Isn’t that anything we do is actually always multitasking, coding - you use your fingers to type and brain to think what to type and at the same time you are thinking about why you are typing that.
I absolutely can't multitask: I can't drive properly and talk (I can do it, but my driving isn't good). I could never talk and play piano, nor even sing along as I played (I don't have opportunity to play anymore).
I can however talk and type, but it's done in a way where I fill a mental register with the sentence I'm typing, switch focus whilst my hands operate on that register; then fill the register in a pause from the conversation. It's just rapid task switching for me except the typing. Probably took me a decade of touch typing to get there.
I'm also I've of those people who ends up writing down the conversation if I'm handwriting and conversing.
-- reflecting now when playing piano I'd try and fill a mental register with the forthcoming musical phrase whilst I switched to speaking. I think perhaps it didn't work because I struggle with rhythm and so need central focus to maintain any semblance of rhythm.
We don't have a definitive diagram of the mind to point to, but I feel we all really can feel what is and what isn't multitasking.

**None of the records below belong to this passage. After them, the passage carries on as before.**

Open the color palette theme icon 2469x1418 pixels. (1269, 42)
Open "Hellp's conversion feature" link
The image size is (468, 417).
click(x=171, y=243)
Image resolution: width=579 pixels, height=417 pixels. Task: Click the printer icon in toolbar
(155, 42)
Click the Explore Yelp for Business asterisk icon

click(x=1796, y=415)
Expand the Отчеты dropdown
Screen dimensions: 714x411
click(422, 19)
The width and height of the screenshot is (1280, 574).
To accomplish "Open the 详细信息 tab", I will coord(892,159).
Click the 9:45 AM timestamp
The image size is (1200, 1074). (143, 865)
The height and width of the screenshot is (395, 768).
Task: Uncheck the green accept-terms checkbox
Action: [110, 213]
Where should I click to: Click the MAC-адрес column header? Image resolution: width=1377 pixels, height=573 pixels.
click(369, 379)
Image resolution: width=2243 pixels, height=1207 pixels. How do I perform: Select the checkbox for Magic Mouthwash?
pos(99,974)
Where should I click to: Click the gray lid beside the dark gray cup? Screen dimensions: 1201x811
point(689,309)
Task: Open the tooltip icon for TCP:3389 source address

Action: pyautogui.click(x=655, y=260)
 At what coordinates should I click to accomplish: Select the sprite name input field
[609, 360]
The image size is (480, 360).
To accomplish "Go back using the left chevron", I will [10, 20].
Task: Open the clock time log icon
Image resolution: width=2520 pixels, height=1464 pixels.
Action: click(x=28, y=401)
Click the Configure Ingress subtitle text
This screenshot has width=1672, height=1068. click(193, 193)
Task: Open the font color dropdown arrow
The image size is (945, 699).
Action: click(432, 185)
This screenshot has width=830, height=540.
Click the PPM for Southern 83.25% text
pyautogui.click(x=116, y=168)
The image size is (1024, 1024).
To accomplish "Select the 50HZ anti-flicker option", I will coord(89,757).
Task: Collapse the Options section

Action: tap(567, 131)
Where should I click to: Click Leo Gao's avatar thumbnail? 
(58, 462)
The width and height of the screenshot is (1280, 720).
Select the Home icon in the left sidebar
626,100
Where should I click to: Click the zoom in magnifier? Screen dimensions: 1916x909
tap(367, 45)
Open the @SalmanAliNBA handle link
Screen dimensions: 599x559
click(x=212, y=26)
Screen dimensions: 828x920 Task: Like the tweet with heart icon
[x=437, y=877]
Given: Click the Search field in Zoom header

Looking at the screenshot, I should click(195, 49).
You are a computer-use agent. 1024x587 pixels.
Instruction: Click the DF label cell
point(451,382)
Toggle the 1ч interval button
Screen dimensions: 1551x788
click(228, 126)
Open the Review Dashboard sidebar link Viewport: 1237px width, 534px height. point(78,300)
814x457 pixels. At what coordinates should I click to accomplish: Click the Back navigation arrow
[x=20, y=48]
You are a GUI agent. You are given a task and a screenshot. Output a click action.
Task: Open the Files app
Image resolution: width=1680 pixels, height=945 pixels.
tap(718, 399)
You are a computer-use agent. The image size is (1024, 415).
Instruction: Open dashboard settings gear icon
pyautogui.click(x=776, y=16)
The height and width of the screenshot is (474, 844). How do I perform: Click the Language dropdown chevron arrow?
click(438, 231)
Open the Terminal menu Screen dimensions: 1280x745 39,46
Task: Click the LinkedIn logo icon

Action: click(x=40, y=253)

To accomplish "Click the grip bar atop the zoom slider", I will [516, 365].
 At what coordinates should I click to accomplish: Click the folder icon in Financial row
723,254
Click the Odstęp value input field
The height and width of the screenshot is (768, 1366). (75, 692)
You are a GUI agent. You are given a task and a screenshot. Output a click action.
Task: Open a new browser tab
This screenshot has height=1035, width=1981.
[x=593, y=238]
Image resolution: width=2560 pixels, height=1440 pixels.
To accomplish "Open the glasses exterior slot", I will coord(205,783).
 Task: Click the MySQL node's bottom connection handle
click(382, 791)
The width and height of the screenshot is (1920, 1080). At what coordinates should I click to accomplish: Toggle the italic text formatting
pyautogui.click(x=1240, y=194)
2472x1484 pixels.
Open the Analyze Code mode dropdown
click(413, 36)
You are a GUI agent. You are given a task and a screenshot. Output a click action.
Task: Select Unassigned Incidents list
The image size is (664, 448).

Once internalized through experience, hand movements on piano (or computer) keyboard are subconscious. They don't tax your brain. Thinking about what you're playing/writing and why are you doing it is still within one "context of execution". They are closely related mental activities sharing most of the same data. Starting to simultaneously think about or engage in an unrelated, cognitively demanding activity - this is multitasking, or the so-called "context switch".